A ブログ中の図だと30倍増幅の例が示してありますが、東京都の退院判定の行政検査だと、これを40回も増幅する手順になっているので、1回の検査にも時間がかかるばかりか、再陽性が続出(ウイルスの死骸?も検出)して中々退院できないという話を聞きました。連続で18回検査した人もいたとか…。ただでさえ、検査のキャパを絞っているのに!

B 先生の12:59コメントの、お怒りポイントについてですが、

<先生のご主張(私も賛同)>
 陽性的中率(PPV)がこんなに少ないなら、世界各国がPCRを採用するはずがない! それはそもそも、特異度(99%)や確度(70%)の常識が間違っているからだ。
<対して、PCR反対派の主張>
 陽性的中率がこんなに少ないんだから、日本のように市中感染率が低い現況においては、PCRを増やすべきではない!

 つまり、普通?の知識人は「結果がおかしければ仮定のほうを疑う」のに対して、エセ知識人は「与えられた仮定を疑わない、PDCAを回さない」という違いがあると思います。

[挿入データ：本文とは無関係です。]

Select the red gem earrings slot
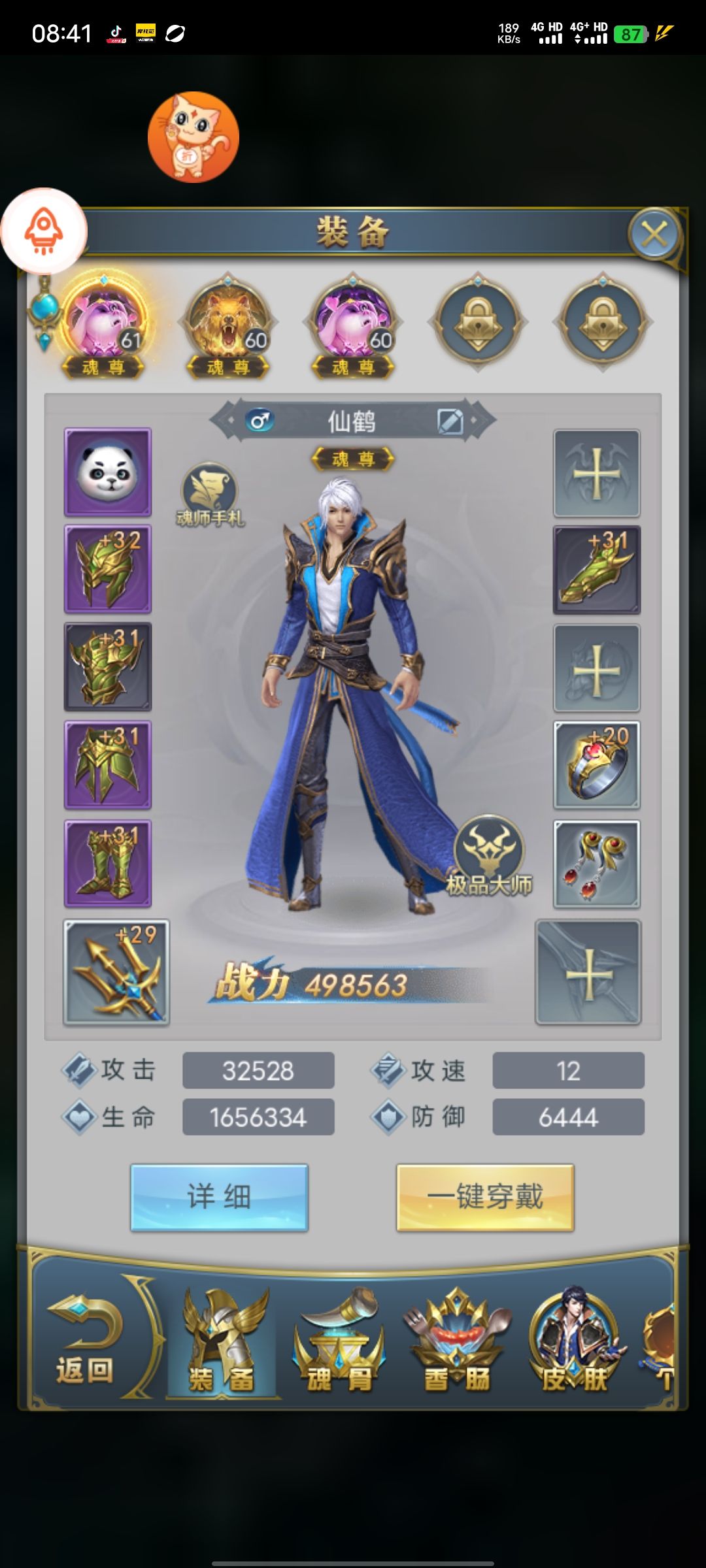The height and width of the screenshot is (1568, 706). click(x=596, y=864)
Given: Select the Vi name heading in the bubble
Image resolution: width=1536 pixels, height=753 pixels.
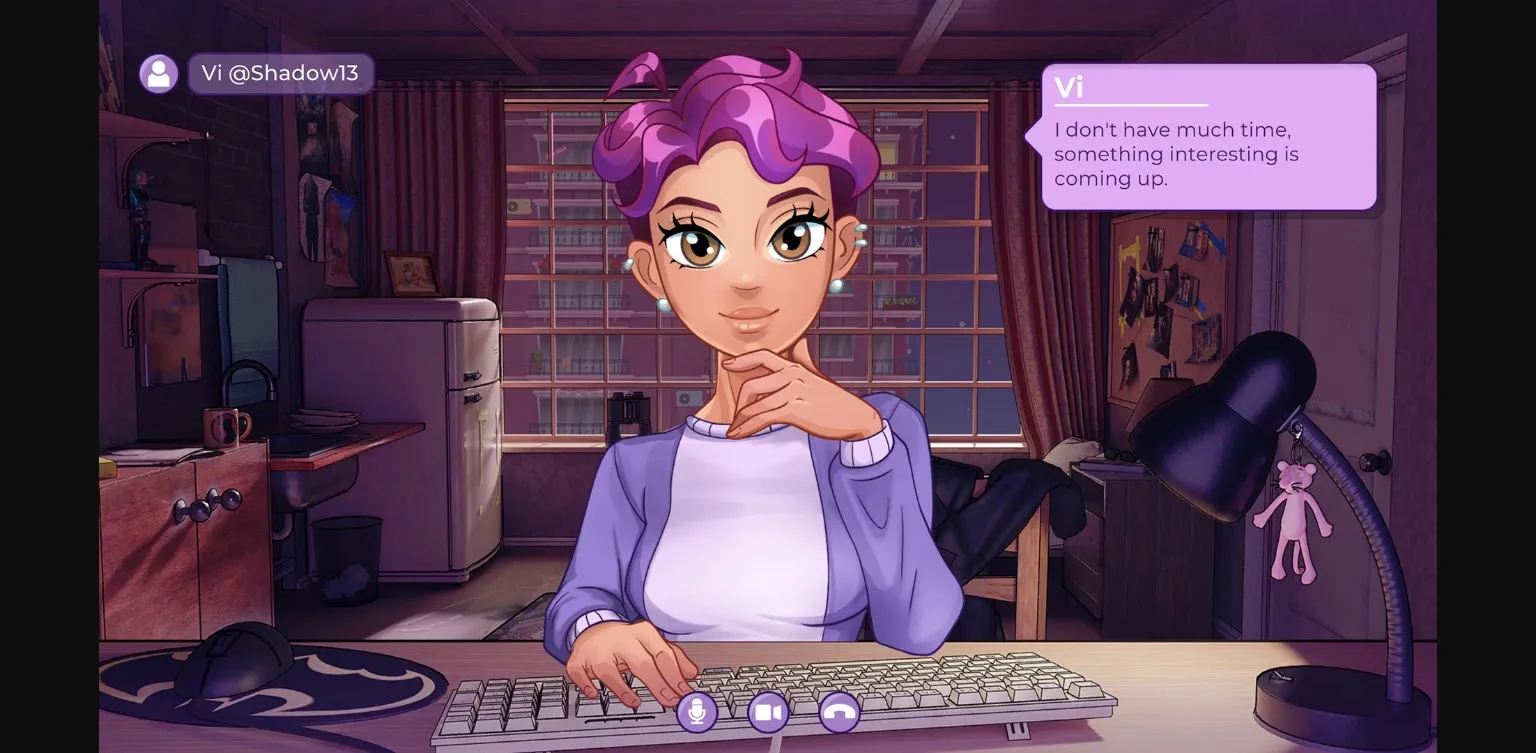Looking at the screenshot, I should [1069, 88].
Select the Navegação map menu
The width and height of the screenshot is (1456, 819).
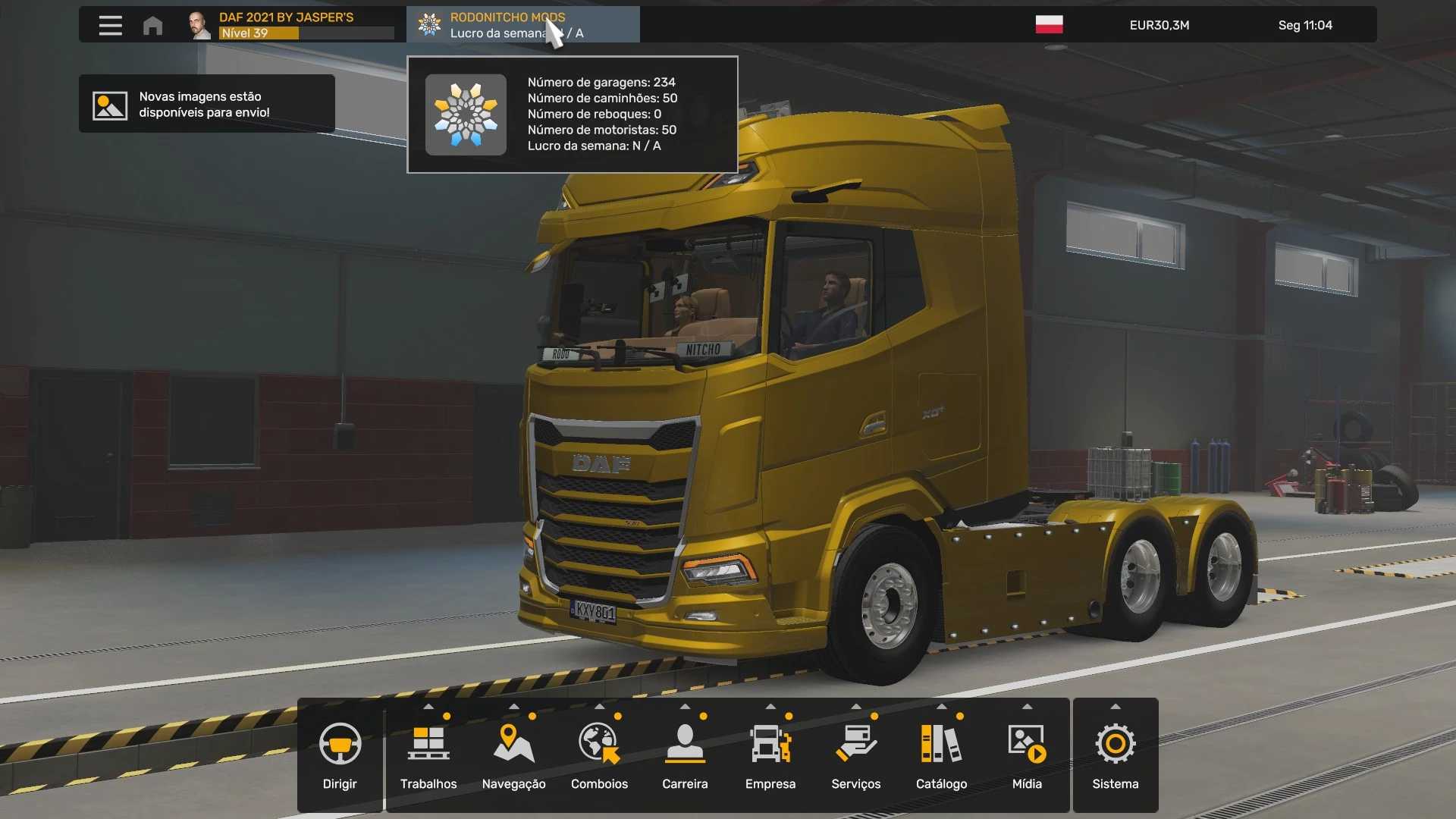coord(513,755)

先生ご指摘の「高学歴オウム症候群の人」にとっては、「与えられた仮定を疑うことは受験の問題文を疑うことと同じ」なので、心理的抵抗があるものと考えます。

C LINE調査の件、昨日のツイキャスで補足する時間がなかったのですが、岩手県だけでなく、東京都もかなり赤いように見えます。厚労省の陰謀?で不鮮明な図が掲載されているため、ハッキリしませんが。しかし、岩手、東京、北海道が発熱割合ワースト3であることは間違いありません。